ASML Holding N.V. (NASDAQ:ASML) experienced a significant drop in share price, falling by 5.6% during mid-day trading on Thursday. The stock hit a low of $977.00 before settling at $981.04, with trading volume reaching 2,034,447 shares—up 21% from the average of 1,674,807. Previously, ASML had closed at $1,039.33.
Despite the recent decline, ASML has received positive endorsements from various analysts. Goldman Sachs maintained a “buy” rating on the shares as of October 10, while Deutsche Bank reiterated a similar stance on October 16. Additionally, Redburn Partners established a price target of $1,200.00 for the stock in a report on November 7. Mizuho upgraded ASML from “neutral” to “outperform” on September 29, and Weiss Ratings improved its rating from “hold (c+)” to “buy (b-)” on October 24. Overall, the stock holds an average rating of “Moderate Buy,” with a consensus price target of approximately $1,076.33, reflecting a high degree of analyst confidence.
ASML reported its quarterly earnings on October 15, revealing earnings per share (EPS) of $6.41, which exceeded analysts’ expectations of $6.27. Revenue was $8.71 billion, slightly below the projected $8.99 billion, but still marked a year-over-year increase of 0.7%. The company’s net margin stood at 27.08%, with a return on equity of 47.74%. Analysts forecast that ASML will report an EPS of 25.17 for the current fiscal year.
In a show of confidence for investors, ASML recently increased its quarterly dividend to $1.857 per share, up from $1.86, resulting in a yield of 0.8%. This dividend was paid to shareholders on November 6, with an ex-dividend date of October 29, and reflects a payout ratio of 25.76%.
Institutional investors are also showing their support for ASML. Notable contributions include Capital International Investors increasing its stake in ASML by 17.3%, now owning approximately 3.9 million shares valued at nearly $3.8 billion.

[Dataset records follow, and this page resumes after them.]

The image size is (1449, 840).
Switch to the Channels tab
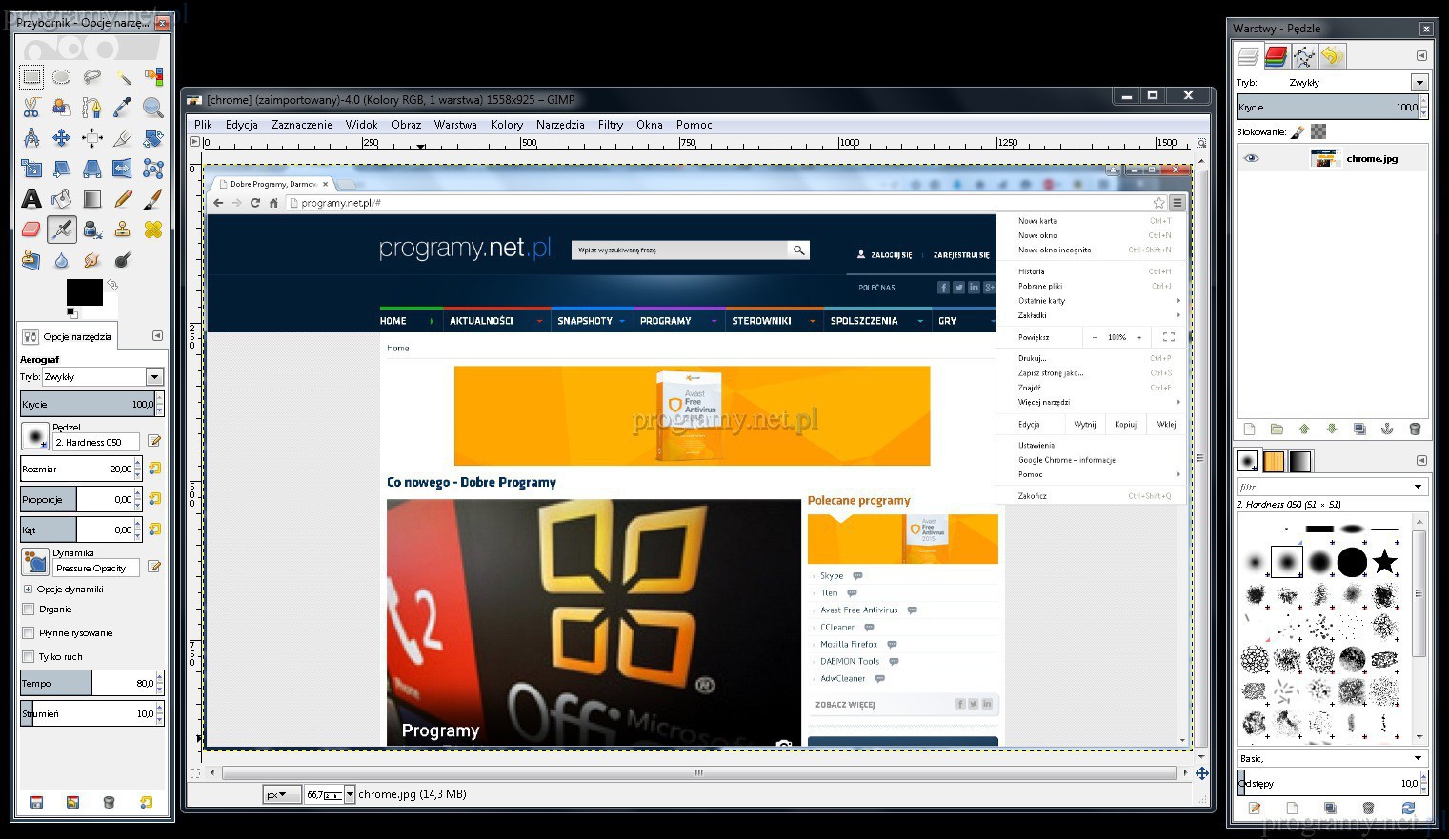click(1276, 57)
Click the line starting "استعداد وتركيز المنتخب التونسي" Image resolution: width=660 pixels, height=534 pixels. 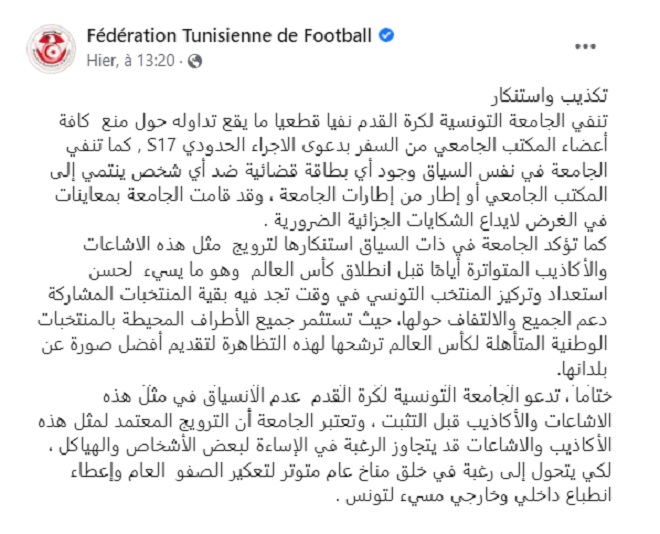pos(327,295)
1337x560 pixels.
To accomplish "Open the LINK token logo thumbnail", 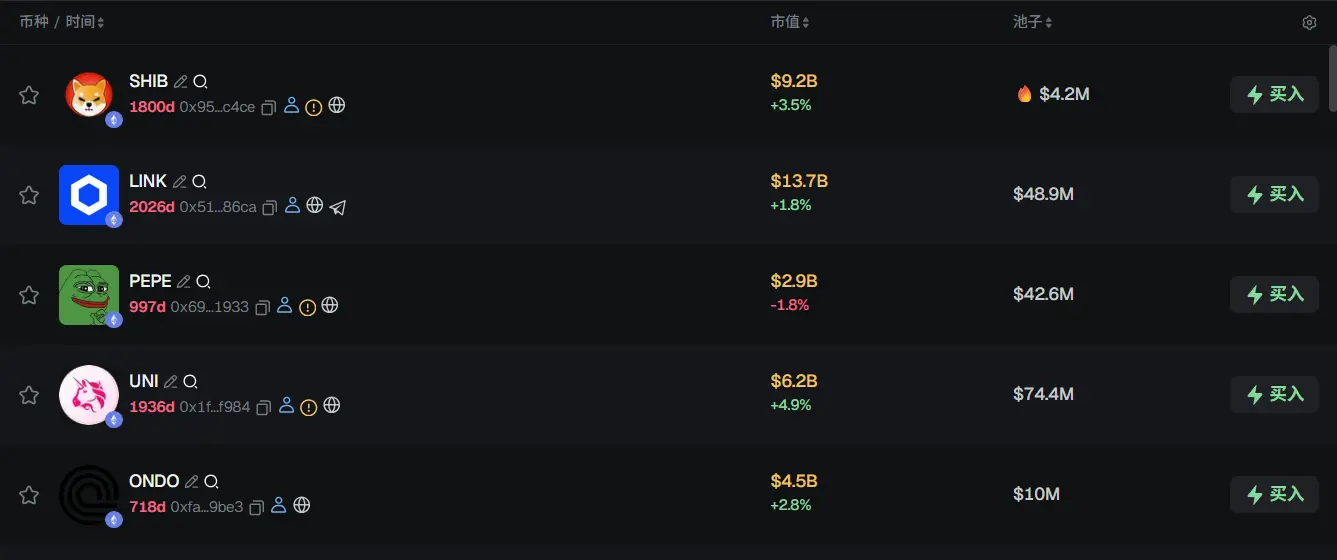I will pyautogui.click(x=88, y=195).
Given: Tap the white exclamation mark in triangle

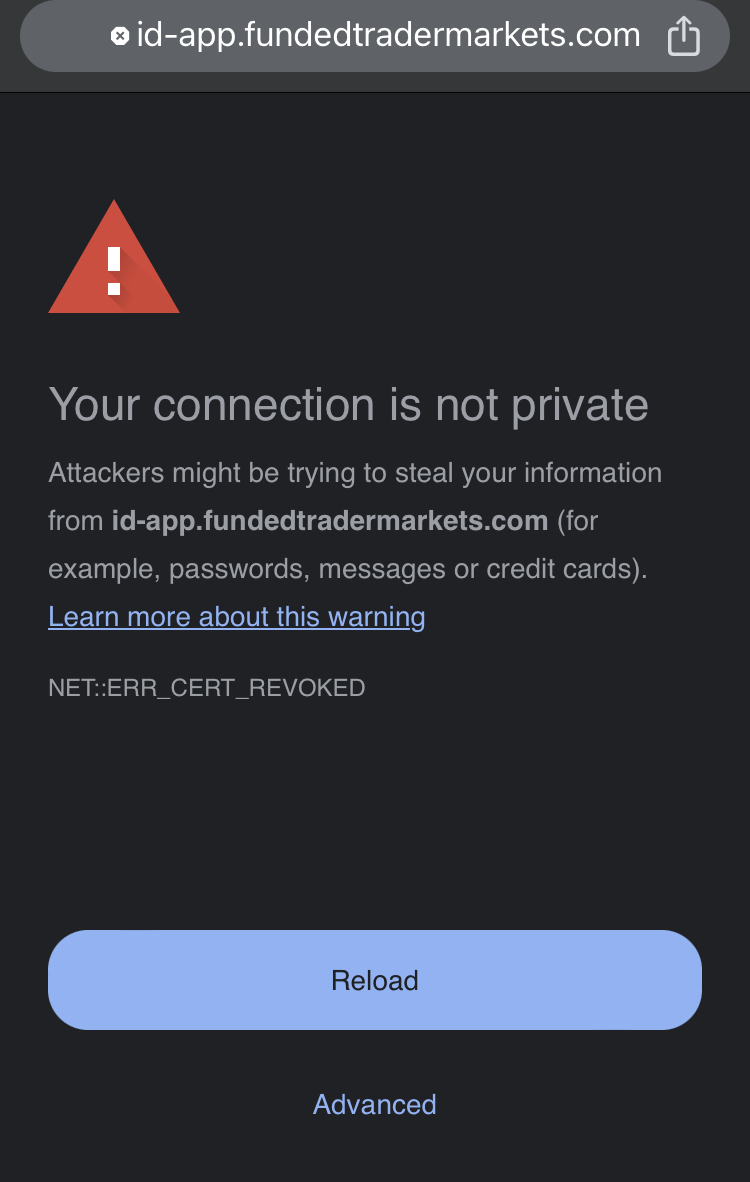Looking at the screenshot, I should 114,270.
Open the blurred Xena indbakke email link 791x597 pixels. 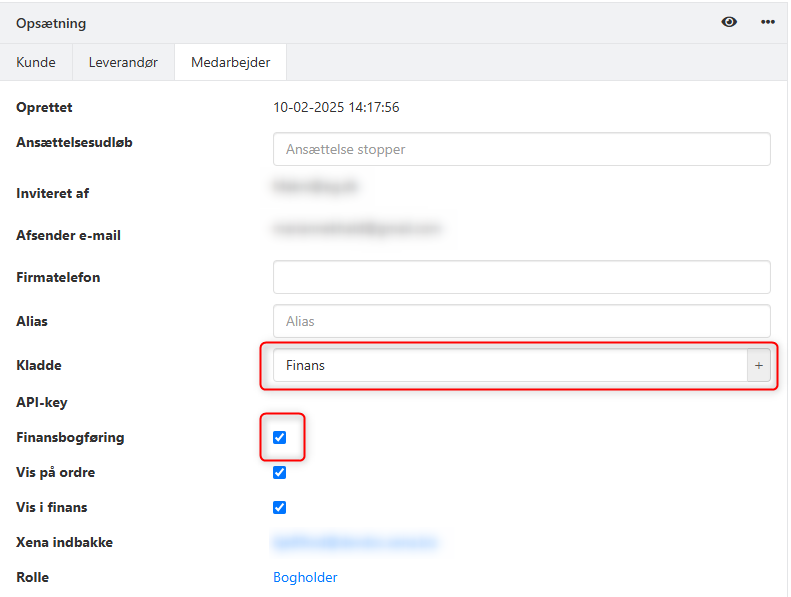pos(355,543)
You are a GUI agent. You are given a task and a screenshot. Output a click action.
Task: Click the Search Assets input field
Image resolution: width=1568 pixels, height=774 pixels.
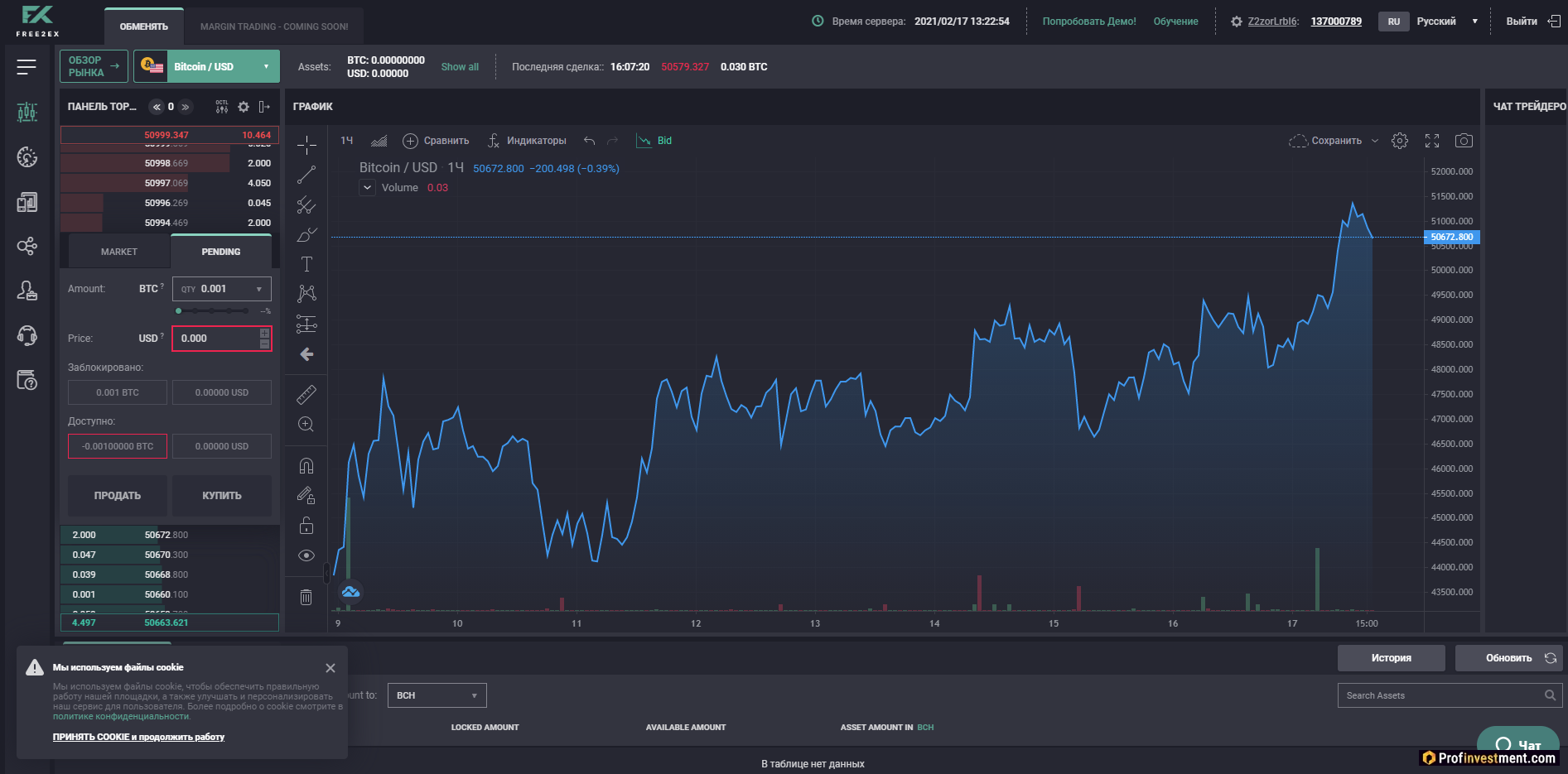[1441, 695]
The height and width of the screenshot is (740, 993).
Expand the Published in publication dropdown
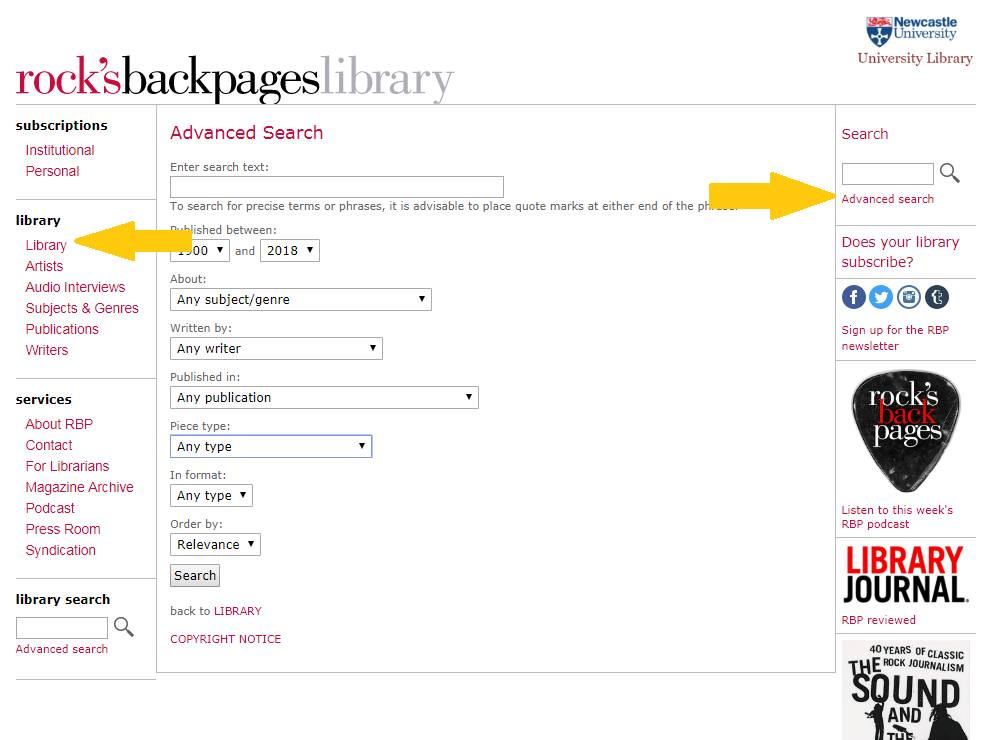324,397
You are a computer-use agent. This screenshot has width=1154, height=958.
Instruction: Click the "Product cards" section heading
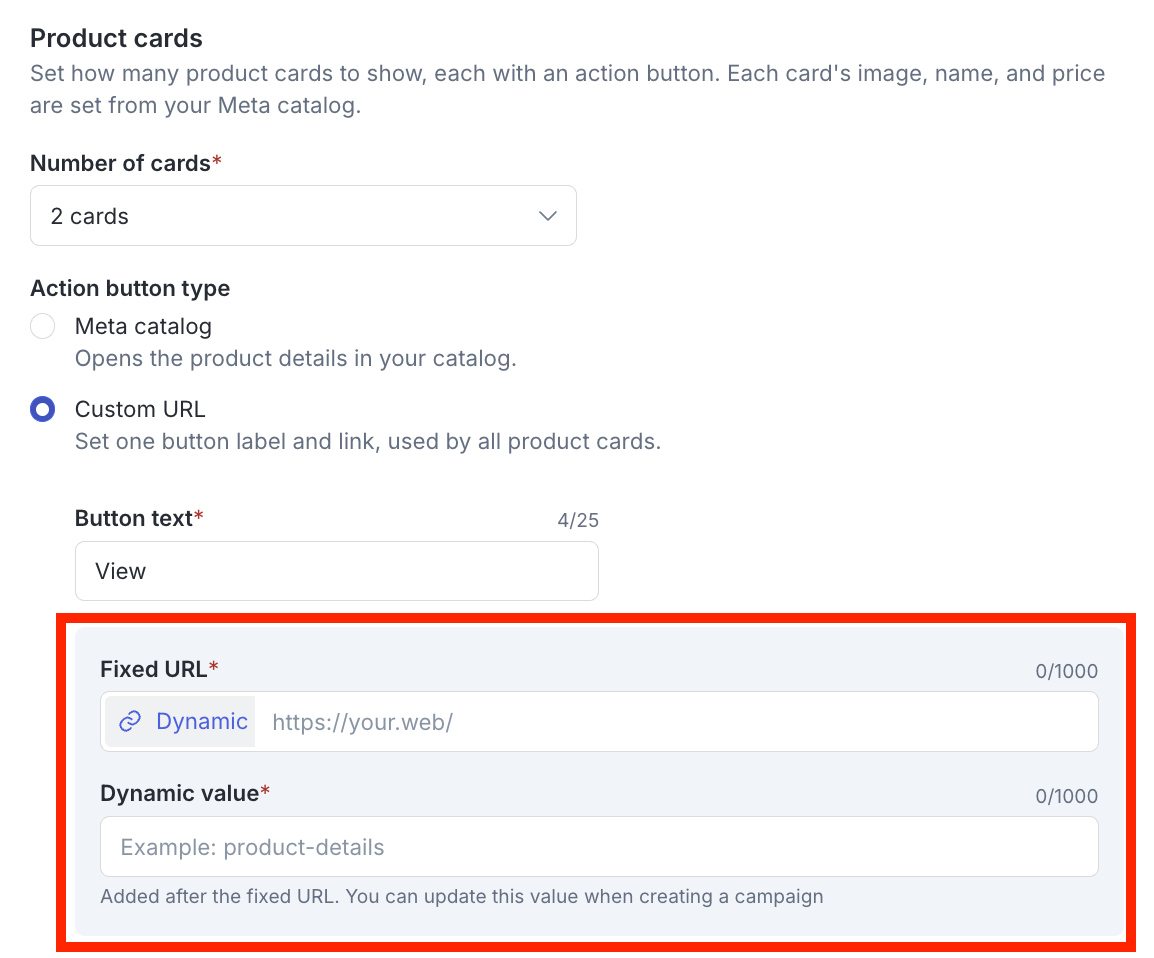116,38
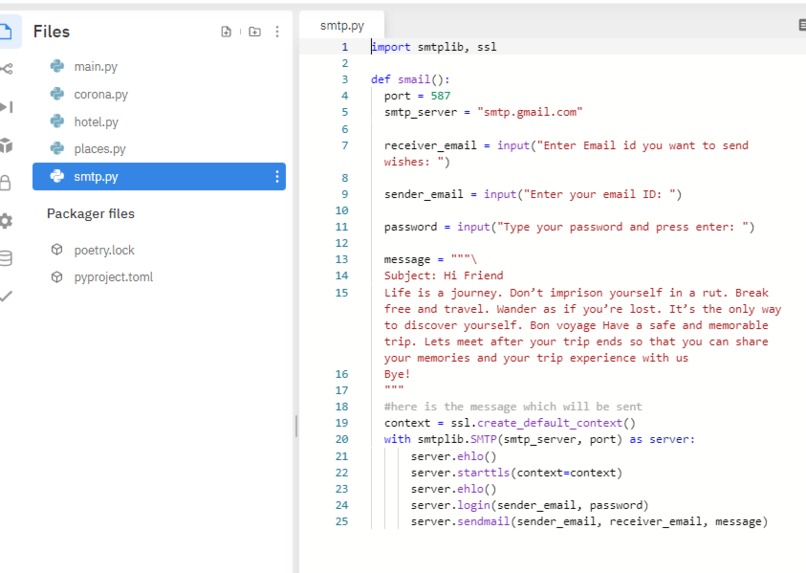Open the unit tests checkmark icon
The height and width of the screenshot is (573, 806).
tap(6, 296)
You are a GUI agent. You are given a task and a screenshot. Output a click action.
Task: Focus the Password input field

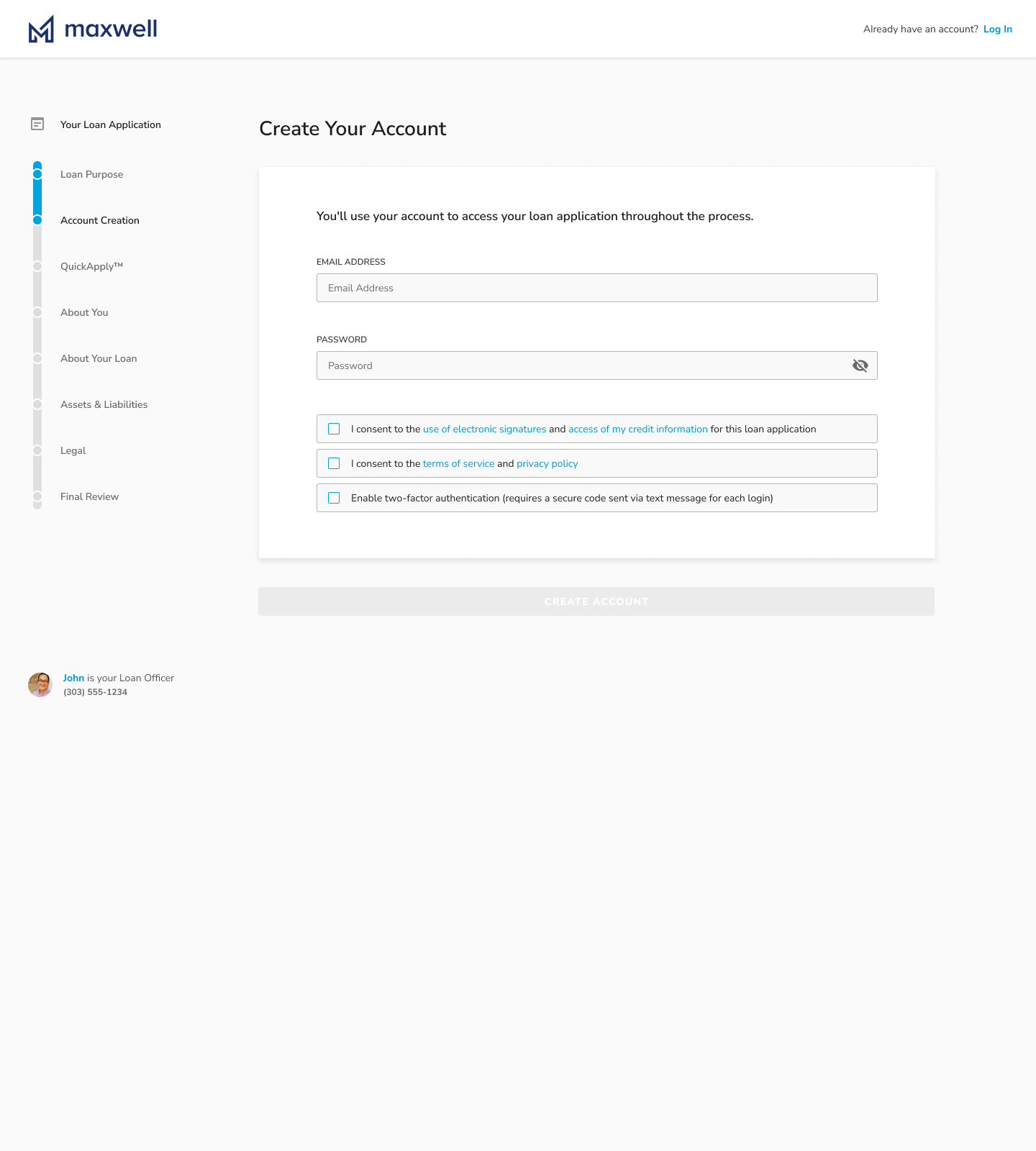coord(597,365)
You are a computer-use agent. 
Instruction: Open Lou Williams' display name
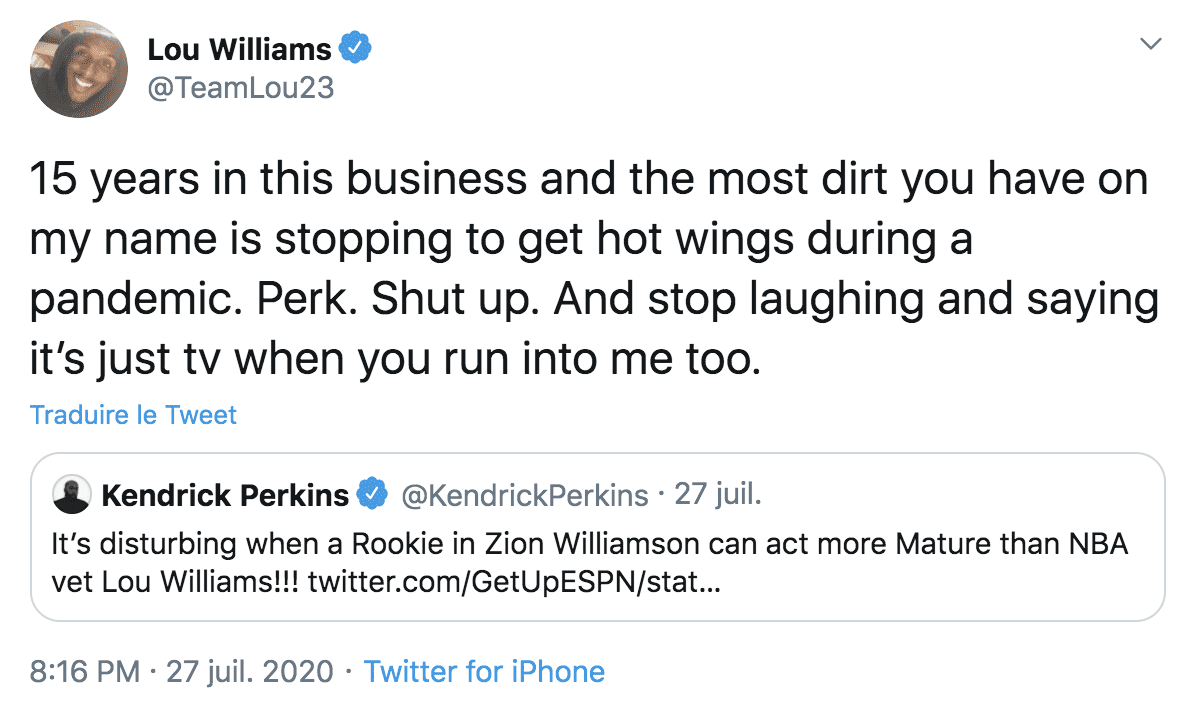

T. Rowe Price Investment Management and Arrowstreet Capital also acquired new stakes during the third quarter, indicating increased institutional interest in the semiconductor giant.
ASML is recognized for its development and production of advanced semiconductor equipment systems, offering cutting-edge solutions in lithography, metrology, and inspection systems, essential for the manufacturing of various semiconductor technologies.
Overall, ASML continues to demonstrate resilience in a dynamic market environment. With strong analyst support, solid earnings growth, and a commitment to returning value to shareholders through dividends, the company remains a key player in the semiconductor industry, poised for recovery and potential growth moving forward.